Monday, Nov. 16, 1998

Meteor Alert

By LEON JAROFF

It was about midnight when the astronomy buffs gathered atop Arizona's 7,000-ft. Kitt Peak spotted the first shooting stars streaking across the cloudless night sky. Then, slowly, the glowing trails began to multiply. Twenty an hour, then 30 and 40, until at 5 a.m. the sky erupted in a furious but eerily silent meteor storm that brightened the sky like a pyrotechnic grand finale. Some of the spectators instinctively shielded their faces, startled by the sensation of hurtling headlong into a cloud of flashing debris. An hour--and some 140,000 meteors--later, it was largely over; the storm waned and finally disappeared in the morning light.

That memorable 1966 display of the so-called Leonid meteors was visible across much of the Western U.S. and marked the century's greatest meteor storm to date. Now, after 32 years of relatively modest return visits, the Leonids are poised to stage another celestial spectacular on the nights of Nov. 17 and Nov. 18. How spectacular? Scientists forecast heavy meteor showers and, just possibly, a full-blown storm as dramatic as the one 32 years ago.

During those 32 years, however, something has changed. None of the handful of satellites orbiting the globe in 1966 was hit by a Leonid. But today the planet is circled by a bewildering variety of spacecraft--about 600 in all--that have become indispensable to modern society: relaying phone calls, e-mail and faxes; monitoring hurricanes, terrorist activities and crop yields. A collision with a meteor could damage or disable any one of them. That is why NASA, the Air Force and the Russian space agency are directing a wholesale reorientation of their fleets of orbiting spacecraft.

The Leonids, so named because they seem to radiate from the constellation Leo, are actually debris shed by comet Tempel-Tuttle. In an elongated, 33-year orbit of the sun, the comet travels as far out as Uranus, then back to within 91 million miles of the solar surface, passing close to Earth's orbit on both its way in and its way out. Like other comets, Tempel-Tuttle is, in effect, a dirty snowball that heats up as it approaches the sun and boils off some of its "dirt," which consists largely of particles, some pea size, a few the size of baseballs but most no larger than a grain of sand.

These particles, called meteoroids, remain in orbit and gradually disperse along the comet's orbital path, forming a giant, debris-laden stream in space. In its yearly travels around the sun, Earth intersects with or comes close to that stream every November, and sightings of the Leonids have been recorded in texts as far back as A.D. 902. The speeding meteoroids hurtle into Earth's atmosphere, are heated by friction and become blazing meteors that are incinerated in midair.

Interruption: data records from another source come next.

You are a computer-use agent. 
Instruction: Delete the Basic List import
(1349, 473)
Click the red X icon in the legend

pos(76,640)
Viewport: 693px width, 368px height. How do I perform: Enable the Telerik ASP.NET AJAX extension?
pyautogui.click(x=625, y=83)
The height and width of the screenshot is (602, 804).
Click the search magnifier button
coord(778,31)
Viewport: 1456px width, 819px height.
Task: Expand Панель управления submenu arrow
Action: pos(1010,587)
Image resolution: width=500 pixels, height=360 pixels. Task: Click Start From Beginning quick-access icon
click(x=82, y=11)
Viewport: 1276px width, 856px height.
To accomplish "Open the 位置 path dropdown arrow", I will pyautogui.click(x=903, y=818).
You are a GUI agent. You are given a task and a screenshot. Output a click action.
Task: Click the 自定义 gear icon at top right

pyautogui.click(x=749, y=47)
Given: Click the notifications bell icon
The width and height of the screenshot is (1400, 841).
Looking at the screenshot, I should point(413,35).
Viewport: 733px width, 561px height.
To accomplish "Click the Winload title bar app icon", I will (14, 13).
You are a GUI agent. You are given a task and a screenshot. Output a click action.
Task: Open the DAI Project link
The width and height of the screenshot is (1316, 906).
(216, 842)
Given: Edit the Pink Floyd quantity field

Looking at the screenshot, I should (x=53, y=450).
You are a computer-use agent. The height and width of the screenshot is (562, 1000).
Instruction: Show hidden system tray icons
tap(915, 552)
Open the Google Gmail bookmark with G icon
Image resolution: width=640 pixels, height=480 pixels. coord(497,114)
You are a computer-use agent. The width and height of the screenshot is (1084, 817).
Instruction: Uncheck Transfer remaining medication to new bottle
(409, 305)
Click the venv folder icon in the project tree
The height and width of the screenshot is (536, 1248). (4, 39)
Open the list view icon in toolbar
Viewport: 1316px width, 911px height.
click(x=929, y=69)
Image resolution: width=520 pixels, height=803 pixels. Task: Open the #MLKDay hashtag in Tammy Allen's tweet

Not all Leonid showers are alike, however. As Donald Yeomans, an astronomer at the Jet Propulsion Laboratory, notes, "Most of the particles are following closely behind the parent comet. That's where the gathering is thickest, and it's only when the comet is in Earth's neighborhood that we get intense showers or storms."

Indeed, that is the situation this month. Tempel-Tuttle recently swept past Earth, swinging around the sun in February, and headed back toward the outer solar system. As a result, Earth will come within 700,000 miles of the center of the stream--a close shave by astronomical standards. And because Tempel-Tuttle orbits the sun in the opposite direction of Earth, the meteoroids will hurtle in at a closing speed of some 160,000 m.p.h.

At that velocity, says Guenter Riegler, a NASA senior scientist, a meteoroid as small as a dust particle could blast a hole nearly half an inch across in a solar panel or a layer of insulation. Equally threatening is the intense heat of impact, which would instantly vaporize the meteoroid and convert it to an ionized gas, or plasma, that would shock the spacecraft with an electrostatic charge. "If that charge got into some of your data circuitry," Riegler says, "it could wipe out data."

NASA is taking no chances. It will power down any threatened spacecraft to avoid short circuits and will temporarily orient each one, says Riegler, "so that its strongest side faces the incoming Leonids." Even the Hubble Space Telescope will turn its back to the meteoroids, to shield the aperture through which it scans the heavens. And the flat solar panels that energize most of the satellites will be turned edge on to the Leonid stream to minimize the possibility of impact.

Even though scientists expect this month's peak display of Leonids to occur over China, Japan and Southeast Asia--during daylight hours in the U.S.--J.P.L.'s Yeomans suggests that Americans who are curious should scan the early morning skies on both Nov. 17 and Nov. 18. They will certainly see some meteors, he says, and the vagaries of the meteor stream may just present them with a good show. Anyway, he says, celestial circumstances make it unlikely the Leonids will perform much in the next 100 years or so. "Do it now or next November," he urges, "or write it off for the next century."